ML and DL algorithms are now being used on top of these established methods to further improve the ability to identify unusual data patterns that represent emerging issues; for example, fraud, mis- calibrated equipment, or training issues at the site, region or study level. This allows researchers to investigate and take any necessary corrective action before data quality issues can affect results.

For example, data from more than 1,200 clinical trials are being used to develop a DL risk analysis optimization model that flags signals which are more likely to represent a real issue. This model is expected to be available within the next year, and will help prioritize signal review and ensure effective follow-up and documentation of findings.

AI can also improve efficiencies in other areas. For example, mapping adverse events and concomitant medications recorded in case report forms to MedDRA or WHO Drug dictionaries is traditionally a manual, time consuming task. A medical coding DL model can guide researchers to the correct corresponding term in mere seconds with greater than 95 percent accuracy.

These are just two examples which demonstrate how AI-driven RBQM approaches are not about replacing skilled staff but giving them the tools they need to do their job more efficiently and effectively on a day-to-day basis. This will help preserve data integrity, allow rapid corrective action on identified issues, and offer opportunities to gain new insights and improve outcomes for all stakeholders.

Case Study

Reanalysis of the database of a large randomized controlled trial (RCT) known to have been affected by fraud found that RBQM could have uncovered the problem approximately a year earlier than traditional, retrospective methods were able to.

Conducted in the 1990s, the Second European Stroke Prevention Study (ESPS2) included 7,000 patients across 60 sites in 13 countries. Severe inconsistencies in the case report forms (CRFs) of one site, #2013, led the trial’s steering committee to question the data’s reliability.

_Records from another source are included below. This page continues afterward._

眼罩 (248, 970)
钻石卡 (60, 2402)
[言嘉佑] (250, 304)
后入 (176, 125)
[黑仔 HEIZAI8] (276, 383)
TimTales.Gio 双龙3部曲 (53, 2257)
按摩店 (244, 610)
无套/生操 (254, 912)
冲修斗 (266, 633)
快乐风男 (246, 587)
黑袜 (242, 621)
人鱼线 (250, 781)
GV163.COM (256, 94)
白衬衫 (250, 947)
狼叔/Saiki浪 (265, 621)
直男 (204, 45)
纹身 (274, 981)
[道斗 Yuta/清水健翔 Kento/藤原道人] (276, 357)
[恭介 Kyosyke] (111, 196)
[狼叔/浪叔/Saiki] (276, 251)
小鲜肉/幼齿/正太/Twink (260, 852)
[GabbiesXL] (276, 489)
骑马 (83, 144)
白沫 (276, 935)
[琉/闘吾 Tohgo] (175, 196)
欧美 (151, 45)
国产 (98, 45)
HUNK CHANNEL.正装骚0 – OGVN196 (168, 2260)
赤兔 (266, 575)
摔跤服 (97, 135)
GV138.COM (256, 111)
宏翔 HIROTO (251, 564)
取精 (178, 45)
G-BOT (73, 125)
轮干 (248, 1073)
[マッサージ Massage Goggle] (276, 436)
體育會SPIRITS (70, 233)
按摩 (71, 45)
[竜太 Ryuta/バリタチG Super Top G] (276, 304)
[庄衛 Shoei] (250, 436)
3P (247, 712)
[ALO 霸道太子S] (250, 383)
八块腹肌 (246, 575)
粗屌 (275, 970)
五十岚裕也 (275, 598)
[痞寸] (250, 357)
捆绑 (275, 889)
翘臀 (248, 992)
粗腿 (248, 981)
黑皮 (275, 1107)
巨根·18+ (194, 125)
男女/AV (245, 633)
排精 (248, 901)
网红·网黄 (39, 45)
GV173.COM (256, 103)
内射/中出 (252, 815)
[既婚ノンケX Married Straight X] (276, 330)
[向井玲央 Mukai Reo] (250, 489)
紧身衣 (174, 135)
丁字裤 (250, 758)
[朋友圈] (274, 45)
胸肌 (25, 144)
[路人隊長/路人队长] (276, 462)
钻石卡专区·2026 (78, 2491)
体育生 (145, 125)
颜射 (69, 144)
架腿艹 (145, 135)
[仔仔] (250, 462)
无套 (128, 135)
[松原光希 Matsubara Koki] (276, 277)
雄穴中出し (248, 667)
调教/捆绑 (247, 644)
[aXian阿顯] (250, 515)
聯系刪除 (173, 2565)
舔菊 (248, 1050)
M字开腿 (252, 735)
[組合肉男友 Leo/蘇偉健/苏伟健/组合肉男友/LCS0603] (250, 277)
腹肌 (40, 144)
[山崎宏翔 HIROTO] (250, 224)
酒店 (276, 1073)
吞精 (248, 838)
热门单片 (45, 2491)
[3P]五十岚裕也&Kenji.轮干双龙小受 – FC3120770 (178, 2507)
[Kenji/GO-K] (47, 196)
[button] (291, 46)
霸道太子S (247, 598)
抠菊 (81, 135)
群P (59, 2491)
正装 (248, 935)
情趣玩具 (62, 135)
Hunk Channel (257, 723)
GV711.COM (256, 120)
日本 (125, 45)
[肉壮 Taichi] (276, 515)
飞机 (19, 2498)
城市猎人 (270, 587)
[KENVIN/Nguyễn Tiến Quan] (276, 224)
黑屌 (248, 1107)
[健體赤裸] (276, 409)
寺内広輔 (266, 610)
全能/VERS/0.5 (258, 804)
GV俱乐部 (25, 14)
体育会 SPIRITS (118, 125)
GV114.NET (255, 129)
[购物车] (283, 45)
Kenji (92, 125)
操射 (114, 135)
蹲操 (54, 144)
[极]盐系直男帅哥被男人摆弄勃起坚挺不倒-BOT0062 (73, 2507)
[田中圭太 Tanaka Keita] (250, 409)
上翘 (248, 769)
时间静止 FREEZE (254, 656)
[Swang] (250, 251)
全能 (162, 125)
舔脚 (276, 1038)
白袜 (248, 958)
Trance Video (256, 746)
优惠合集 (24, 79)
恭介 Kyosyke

A for-cause analysis of quality control samples and extensive additional analyses, including blood concentrations of the investigational drugs, showed that patients had never received the protocol medications.

The site’s data covering 438 patients was excluded from the trial and the investigator was convicted of fraud. In total, this investigation took around a year to complete.

Researchers undertaking reanalysis applied mixed-effects statistical monitoring tests across the completed study database to identify unusual patterns at sites and regions, or among patient groups. Site #2013 was identified as the second most atypical site.

They then applied the tests on data that represented incrementally earlier time points in the execution of the study to replicate the effect of ongoing RBQM. They found site #2013 would have been detected as atypical when 25 percent of the site’s overall patient data volume had accrued in May 1991. Traditional methods were only able to detect a potential problem at 75 percent of data collection in June 1992 and confirmed fraud in January 1993.

Site fraud is rare but this example demonstrates how AI and RBQM can be used to ensure and enhance data quality in a DCT world.


Clinical trials are collecting more data than ever. This has the potential to enhance treatment safety and efficacy as new technologies diversify patient recruitment and data offers robust insights into disease, target populations, standards of care and treatment pathways. This is particularly important for previously underrepresented and excluded groups which can have distinct disease presentations or health circumstances. However it also creates new challenges for us as the custodians of that data.

We have a responsibility to make the best possible use of data while ensuring its reliability no matter what the source. AI-driven RBQM approaches can help us to do that and help us find balance between the competing forces of patient centricity, data quality and efficiency.